Exercise prompt: How many of the lines below contain "screenshot"? Reply with only that figure.

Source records
------------------------------

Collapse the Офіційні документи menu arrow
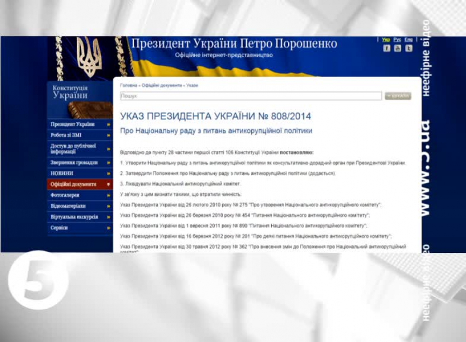466x342 pixels. tap(109, 184)
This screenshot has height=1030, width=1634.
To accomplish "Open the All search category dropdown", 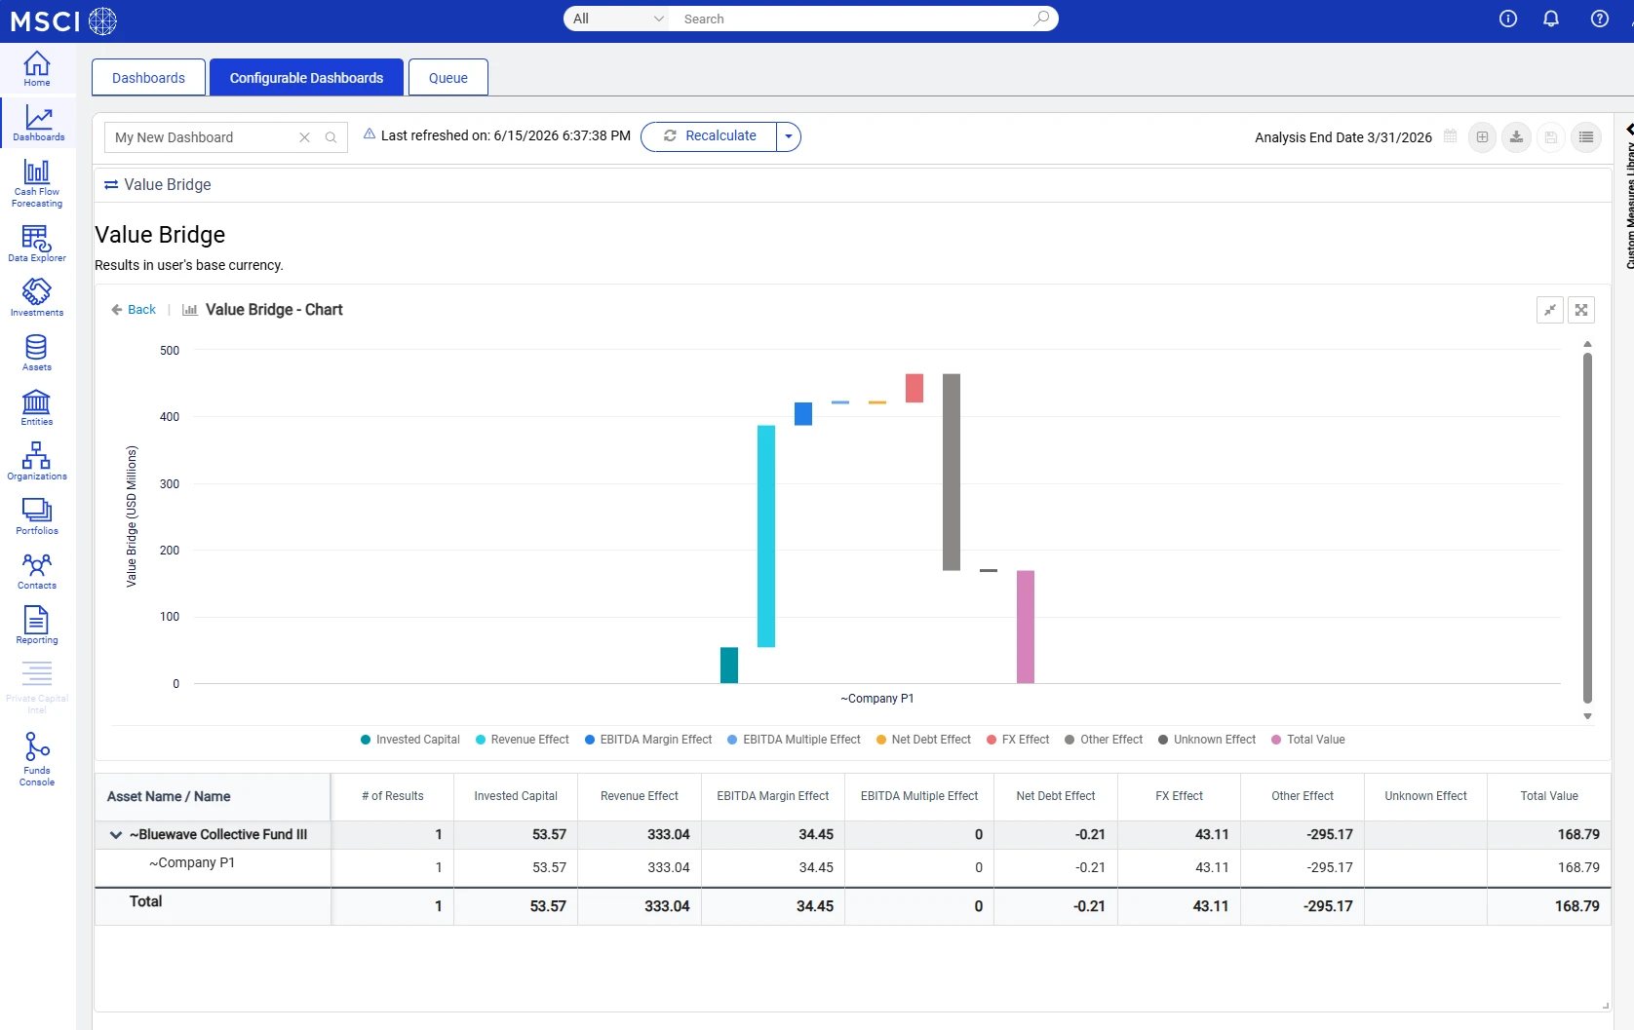I will (618, 19).
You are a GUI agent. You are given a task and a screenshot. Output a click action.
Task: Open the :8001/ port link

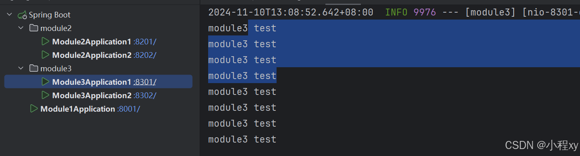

------------------------------

Result: 2